Bacterial flagellin-a potent immunomodulatory agent

Abstract

Flagellin is a subunit protein of the flagellum, a whip-like appendage that enables bacterial motility. Traditionally, flagellin was viewed as a virulence factor that contributes to the adhesion and invasion of host cells, but now it has emerged as a potent immune activator, shaping both the innate and adaptive arms of immunity during microbial infections. In this review, we summarize our understanding of bacterial flagellin and host immune system interactions and the role flagellin as an adjuvant, anti-tumor and radioprotective agent, and we address important areas of future research interests.

Figure 1

Signal transduction by flagellin in mammalian cells. Immune cells respond to extracellular monomeric flagellin through either TLR5 homodimer or heterodimer complexes, resulting in the transcription of a variety of genes that are important for the proper stimulation of immune cells. Signaling through TLR5 occurs through a MyD88-dependent adapter molecule that passes the signal to the MAPK and IkB cascades via IRAK, TRAF6 and TAK1. The MAPK and IkB cascades result in the induction of transcription factors AP-1 and NF-kB, respectively. These two transcription factors induce a variety of genes involved in innate and adaptive immunity. Signaling through TLR5/TLR4 is MyD88-independent and occurs via the IRF3 pathway, which results in the production of IFN-β. Subsequently, IFN-β induces iNOS gene transcription through the activation of STAT1, which culminates in the production of NO. However, when intracellular flagellin is introduced into the host cell cytoplasm via the type III secretory system by some bacteria, it is detected by NLRC4, which culminates in the secretion of IL-1 β via active caspase-1. AP-1, Activator protein-1; GRO, growth-related oncogene; hBD, human beta defensins; IRF3, interferon response factor 3; IRAK, IL-1 receptor associated kinase; LRR, leucine-rich repeats; MAPK, mitogen-activated protein kinase; MCP, monocyte chemoattractant protein; MIP, macrophage inflammatory protein; MyD88, myeloid differentiation factor 88; NBD, nucleotide-binding domain; NF-κB, nuclear factor ‘kappa-light-chain-enhancer’ of activated B cells; PYR, pyrin domain; TAK1, transforming growth factor-beta-activated kinase 1; TBK1. TANK-binding-kinase-1; TLR, Toll-like receptor; TRAF6, TNF receptor associated factor 6; TRIF, TIR domain containing adapter inducing interferon-β STAT1, signal transducer and activator of transcription 1.

Figure 2

Signal transduction by flagellin in plant cells. Plant cells also possess receptors similar to TLR5 called flagellin sensing receptors (FLS2). FLS2 interact with the linear motif of flagellin in the N terminus (shown by arrow), which results in the rapid induction of a phosphorylation cascade of MAP kinases. MAPKs, in turn, activate the transcription factor WRKY22/29, which induces the transcription of genes providing resistance against fungal and bacterial infections.
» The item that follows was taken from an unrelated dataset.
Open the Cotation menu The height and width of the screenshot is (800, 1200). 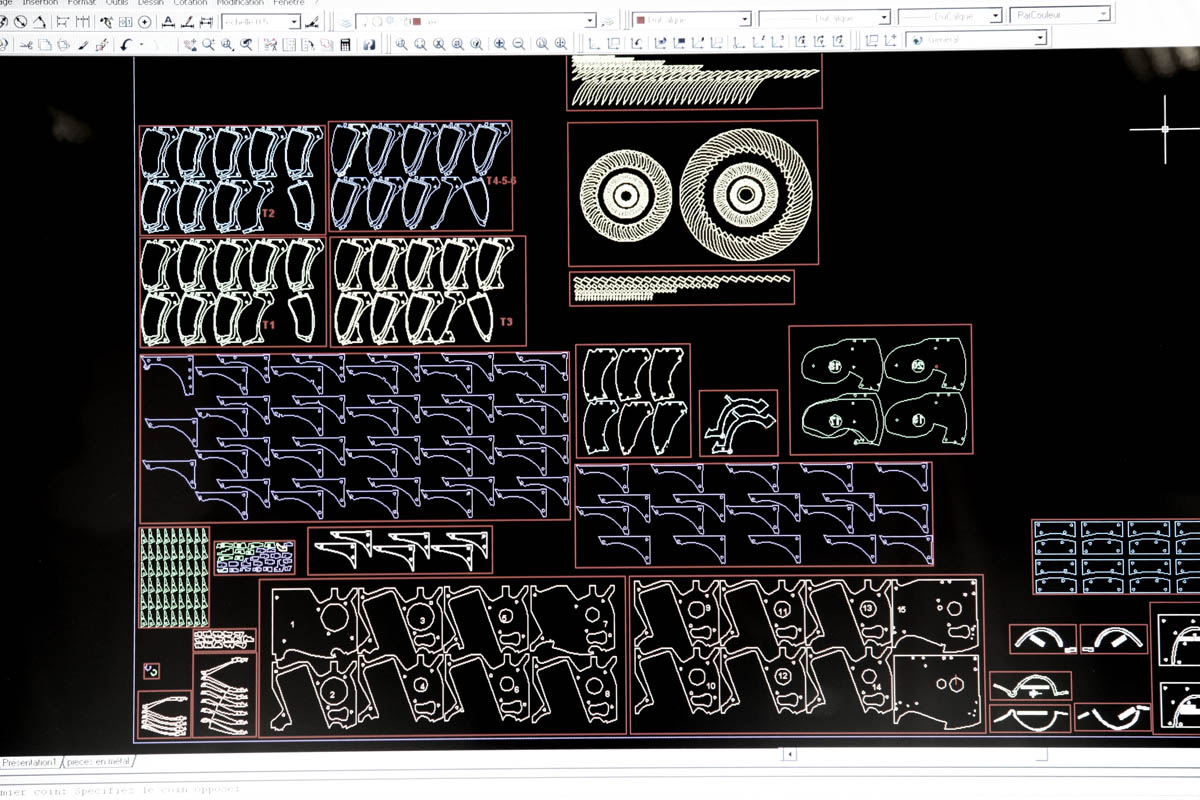click(x=190, y=3)
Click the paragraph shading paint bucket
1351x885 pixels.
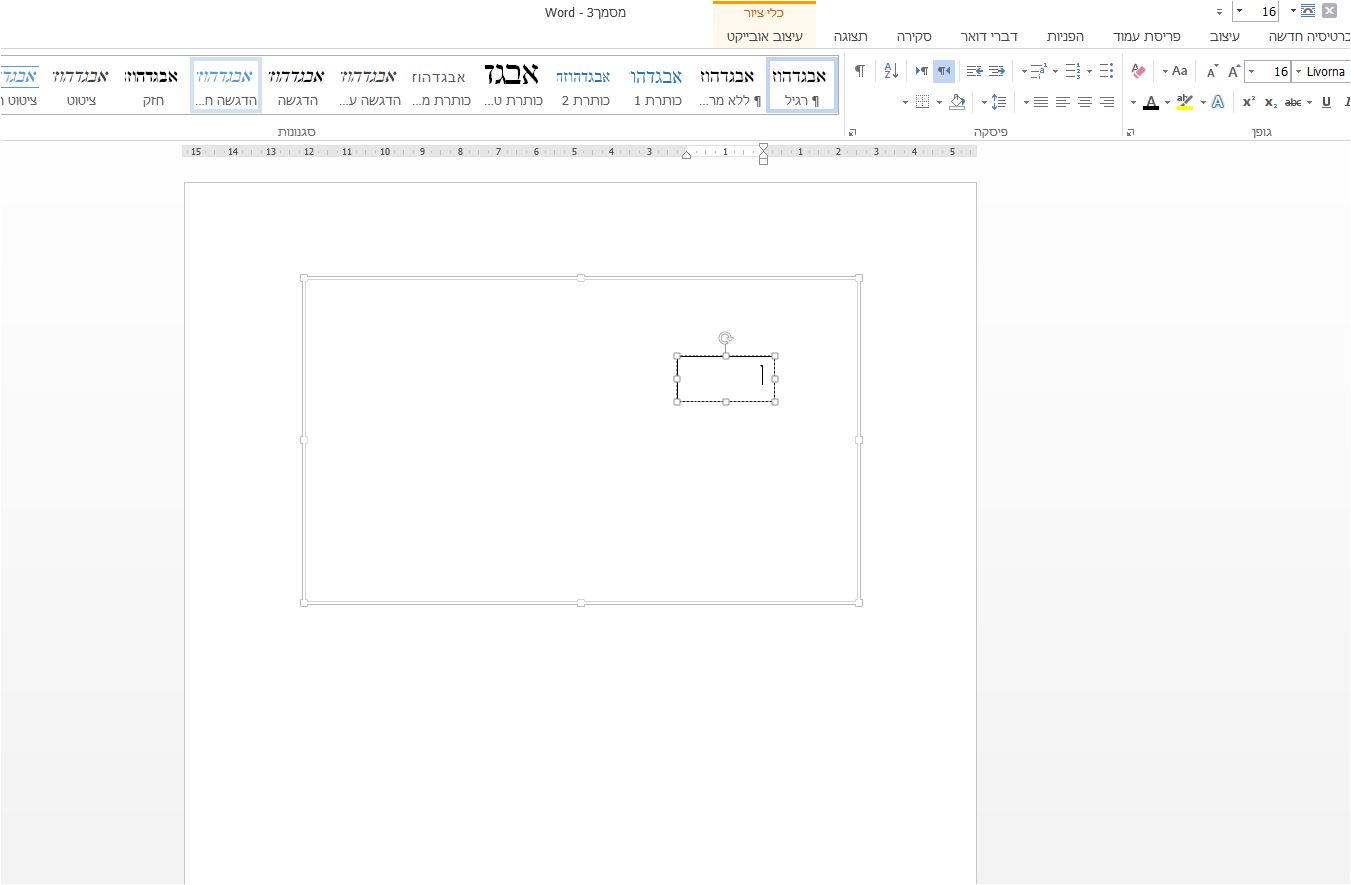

Due to differences in the homology of LLRs in TLR5 and FLS2, the flagellin-interacting motifs are different in these species.

Figure 3

Flagellin interactions with different kinds of immune and non-immune cells. Flagellin directly activates a number of immune and non-immune cells, including T, B, DCs, NK and non-lymphoid cells (macrophages, epithelial, fibroblasts, stromal cells and neutrophils), through TLR5. The cumulative effect of this activation is the augmentation of immune responses through the generation of more potent antibodies and a Th1 response. Moreover, the interaction of flagellin with TLR5 culminates in the production of chemokines from a number of lymphoid and non-lymphoid cells, which results in the generalized recruitment of T and B cells to LNs, which maximizes the chances of an encounter with their cognate antigen and subsequent elicitation of potent immune responses. Instead of TLR5, polymerized flagellin directly stimulates B cells by cross linking BCRs, which might generate antibody responses of the IgM type.